AIFS checkpoint update and fixes #606

loliverhennigh · 2026-01-06T06:34:08Z

Earth2Studio Pull Request

Description

Fixes an AIFS bug with channels and brings it in sync with AIFSENS
Also updates the AIFS checkpoint to 1.1 which has some fixes from ECMWF

Closes: #600
Closes: #578

greptile-apps · 2026-01-06T06:36:34Z

Disclaimer: This is AI-generated, please review response for accuracy

Greptile Summary

This PR fixes a critical bug in the AIFS model's _update_input method and synchronizes its implementation with AIFSENS. The main changes include:

Fixed tensor indexing bug in _update_input method (line 716-720): changed x[:, 1:2, :, ...] to x[:, :, :, ...] to correctly populate time-dependent forcings across both time steps instead of only the second time step
Added invariants support by introducing a new invariants parameter to store static fields (lsm, sdor, slor, z)
Implemented _add_invariants method to properly inject invariant fields into input tensors
Updated input_variables and output_variables properties to use dynamic data_indices instead of hardcoded channel ranges (92-101)
Added fcstep parameter to predict_step and _forward methods for proper multi-step forecasting
Improved _update_input to compute time-dependent forcings for both time steps (t0 and t1) and concatenate them
Added imports for IFS data source to fetch invariant fields from ECMWF
Updated test fixtures to include data.output.forcing indices and invariants parameter

Confidence Score: 5/5

This PR is safe to merge with minimal risk
The changes fix a critical indexing bug, add proper invariants support, and bring AIFS in sync with the already-tested AIFSENS implementation. All modifications are well-tested with comprehensive test coverage including the new invariants parameter and dynamic shape assertions.
No files require special attention

Important Files Changed

Filename	Overview
earth2studio/models/px/aifs.py	Adds invariants support, fixes channel indexing bug, and syncs with AIFSENS implementation
test/models/px/test_aifs.py	Updates tests to include invariants parameter and fixes hardcoded shape assertions

greptile-apps · 2026-01-06T06:36:35Z

Greptile's behavior is changing!

From now on, if a review finishes with no comments, we will not post an additional "statistics" comment to confirm that our review found nothing to comment on. However, you can confirm that we reviewed your changes in the status check section.

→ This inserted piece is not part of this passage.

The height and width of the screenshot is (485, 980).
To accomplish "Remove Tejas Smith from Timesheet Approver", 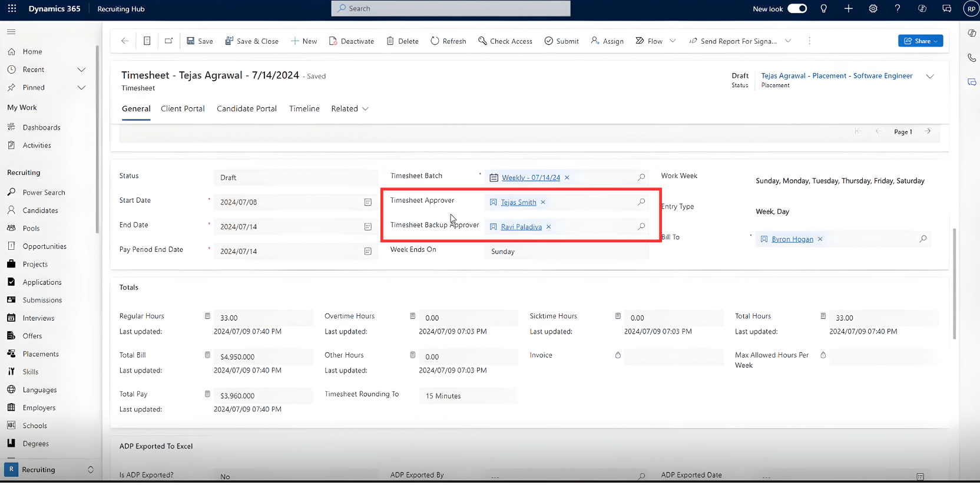I will pyautogui.click(x=543, y=202).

_{This feature can be toggled off in your Code Review Settings by deselecting "Create a status check for each PR".}

- Add optional dependency group "aifs11" for the newer anemoi stack - Load checkpoint variable ordering from ai-models.json to handle v1.0 vs v1.1 differences - Make generated forcing indices checkpoint-driven (remove hard-coded 92..100 assumptions) - Add version switching to AIFS.load_default_package() and AIFS.load_model() - Update install docs and add regression tests for variable-name mapping and version selection

Ensure AIFS.load_model() runs the v1.1 optional-dependency check when checkpoint autodetection resolves to 1.1, preventing cryptic runtime errors when the aifs11 (anemoi) stack is not installed.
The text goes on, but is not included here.